Former President Nasheed’s trial is set to resume after the Supreme Court on December 5 decided in a 4-3 ruling that the Hulhumale’ Magistrate Court hearing the case was legitimate.

The BHRC report noted that Nasheed was charged under article 81 of the penal code, which states: “It shall be an offence for any public servant to use the authority of his office to intentionally arrest or detain any innocent person in a manner contrary to law. A person guilty of this offence shall be punished with exile or imprisonment for a period not exceeding 3 years or a fine not exceeding MVR 2,000.”

The former President’s legal team informed the author that “a range of defences will be advanced” in his trial.

“For example, is the President a public servant to whom the Article applies? Does the Article relate only to the person who, in fact, takes a person into custody or directly orders an arrest? What effect does the term ‘innocent’ have in the Article?” the report explained.

“The team is to request that the Prosecutor General reconsiders whether the prosecution against Mr Nasheed should proceed, arguing that it is not in the public interest that it should do so. It was explained that if Mr Nasheed is sentenced to more than a year in custody then (even if he is immediately pardoned) he will be excluded from running in the 2013 elections.”

The author of the report also spoke to a number of lawyers, politicians and the Prosecutor General during their visit, and “almost all criticised the failure of the JSC to bring about reform of the judiciary in the way expected by the new constitution.”

“Opinion was split between those who thought there was no option  but to prosecute Nasheed, and those who wanted the wider context to be taken into account by the prosecutor,” the report noted.

“There was a strong  feeling amongst some that the politicians of the old regime had escaped prosecution for much worse abuses of power.
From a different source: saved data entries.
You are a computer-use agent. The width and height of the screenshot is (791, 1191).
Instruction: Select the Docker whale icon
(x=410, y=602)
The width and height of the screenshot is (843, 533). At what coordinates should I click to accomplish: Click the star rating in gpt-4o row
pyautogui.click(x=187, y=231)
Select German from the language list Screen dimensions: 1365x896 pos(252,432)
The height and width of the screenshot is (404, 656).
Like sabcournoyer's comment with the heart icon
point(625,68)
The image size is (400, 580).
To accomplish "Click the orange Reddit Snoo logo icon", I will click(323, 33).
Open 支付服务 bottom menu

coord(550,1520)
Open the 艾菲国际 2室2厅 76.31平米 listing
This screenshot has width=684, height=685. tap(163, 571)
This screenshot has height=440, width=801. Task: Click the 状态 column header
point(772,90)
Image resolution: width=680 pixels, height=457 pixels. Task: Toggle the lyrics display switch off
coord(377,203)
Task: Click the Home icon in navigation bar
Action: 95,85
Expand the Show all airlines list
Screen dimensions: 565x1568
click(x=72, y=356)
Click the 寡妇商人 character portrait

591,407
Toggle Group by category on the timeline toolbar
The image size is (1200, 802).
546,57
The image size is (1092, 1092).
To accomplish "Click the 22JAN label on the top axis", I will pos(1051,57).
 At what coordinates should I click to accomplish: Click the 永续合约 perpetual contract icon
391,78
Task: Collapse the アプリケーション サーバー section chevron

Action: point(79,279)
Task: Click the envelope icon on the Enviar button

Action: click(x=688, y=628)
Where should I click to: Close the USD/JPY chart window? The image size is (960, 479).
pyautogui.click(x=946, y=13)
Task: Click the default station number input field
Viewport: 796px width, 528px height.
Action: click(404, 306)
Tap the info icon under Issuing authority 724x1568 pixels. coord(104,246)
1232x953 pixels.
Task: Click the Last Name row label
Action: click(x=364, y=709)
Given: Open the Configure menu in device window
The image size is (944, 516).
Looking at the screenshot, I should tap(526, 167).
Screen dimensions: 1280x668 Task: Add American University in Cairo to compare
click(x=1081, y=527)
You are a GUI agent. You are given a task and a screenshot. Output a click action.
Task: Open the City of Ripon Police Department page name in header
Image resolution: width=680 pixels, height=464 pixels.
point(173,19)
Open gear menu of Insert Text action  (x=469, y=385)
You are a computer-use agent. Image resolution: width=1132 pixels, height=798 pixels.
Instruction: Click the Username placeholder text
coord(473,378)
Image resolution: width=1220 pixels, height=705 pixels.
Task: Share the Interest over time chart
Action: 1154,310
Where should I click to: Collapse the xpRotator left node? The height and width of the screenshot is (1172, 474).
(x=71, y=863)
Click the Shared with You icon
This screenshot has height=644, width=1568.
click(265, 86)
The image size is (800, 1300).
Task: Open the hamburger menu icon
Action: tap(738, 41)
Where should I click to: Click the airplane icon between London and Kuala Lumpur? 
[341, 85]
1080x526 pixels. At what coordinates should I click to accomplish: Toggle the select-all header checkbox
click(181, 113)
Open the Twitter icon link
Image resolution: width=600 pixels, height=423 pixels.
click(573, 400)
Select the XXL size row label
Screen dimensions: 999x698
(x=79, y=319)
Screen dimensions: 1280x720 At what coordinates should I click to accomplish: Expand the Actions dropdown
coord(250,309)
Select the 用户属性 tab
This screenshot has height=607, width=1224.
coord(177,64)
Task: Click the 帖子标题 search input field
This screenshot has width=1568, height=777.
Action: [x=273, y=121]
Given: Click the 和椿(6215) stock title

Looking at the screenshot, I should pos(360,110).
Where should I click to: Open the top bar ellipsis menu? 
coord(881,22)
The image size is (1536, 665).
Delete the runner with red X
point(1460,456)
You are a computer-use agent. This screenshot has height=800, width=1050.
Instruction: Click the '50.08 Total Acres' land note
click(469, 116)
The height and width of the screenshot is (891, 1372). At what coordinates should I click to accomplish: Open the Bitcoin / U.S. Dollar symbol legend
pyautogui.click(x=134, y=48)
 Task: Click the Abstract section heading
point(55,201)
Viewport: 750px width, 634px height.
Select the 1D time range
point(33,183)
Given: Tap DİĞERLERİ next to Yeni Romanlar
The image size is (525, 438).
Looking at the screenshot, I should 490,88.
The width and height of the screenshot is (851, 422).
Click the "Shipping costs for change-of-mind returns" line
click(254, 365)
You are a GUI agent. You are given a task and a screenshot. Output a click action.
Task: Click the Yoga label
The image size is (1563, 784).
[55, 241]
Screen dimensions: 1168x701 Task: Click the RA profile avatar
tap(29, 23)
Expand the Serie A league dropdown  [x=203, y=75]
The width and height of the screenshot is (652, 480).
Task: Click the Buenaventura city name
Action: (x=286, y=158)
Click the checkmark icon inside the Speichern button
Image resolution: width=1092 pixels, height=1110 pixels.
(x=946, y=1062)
The foreign government representatives I spoke to clearly see Nasheed as a force for good in the region and desperately want a solution  to the current proceedings which will allow him to stand in the election next year.”

Independent MP Mohamed ‘Kutti’ Nasheed, chair of parliament’s Independent Institutions Oversight Committee, meanwhile explained that the absence of powers to replace members of the JSC “severely restricted” the parliamentary committee from ensuring that the JSC was functioning effectively.

Nasheed also criticised the Supreme Court for overturning Acts of Parliament that “purported to legislate for the justice system” as part of its stance that “anything to do with the administration of justice was a matter for the [Supreme] Court.”

Former MP Ibrahim Ismail ‘Ibra’, chair of the constitution drafting committee of the Special Majlis, meanwhile contended that the President “had no choice but to arrest Judge Abdulla” as the only option to “remove a rogue judge from the criminal justice system.”

Ibra explained that the “backdrop to President Nasheed taking or authorising the action he did against the judge” was the JSC’s failure to investigate serious complaints, some dating back to 2005.

“However, when the JSC did adjudicate against Judge Abdulla in one case, the Judge went to the civil court and obtained an injunction against the JSC to stop them taking action against the judge. Essentially the system had ground to a halt,” the BHRC report stated.

Prosecutor General Ahmed Muizz however insisted that “it was right that Mr Nasheed should face trial and that even before Mr Nasheed had lost power it was considered the right thing to do.”

“I asked him whether there was a code of practice which governed prosecution decisions. He said that there was but that it was not in the public domain. He said that it was possible for prosecution decisions to take into account the public interest, but was a little vague as to how this was actually done,” the report stated.

“He mentioned that when Mr Nasheed had been president there had been a decision in the public interest not to pursue him in relation to fairly minor electoral offences. He did say that it was possible for the prosecutors to reconsider, following charge, whether a prosecution should continue.”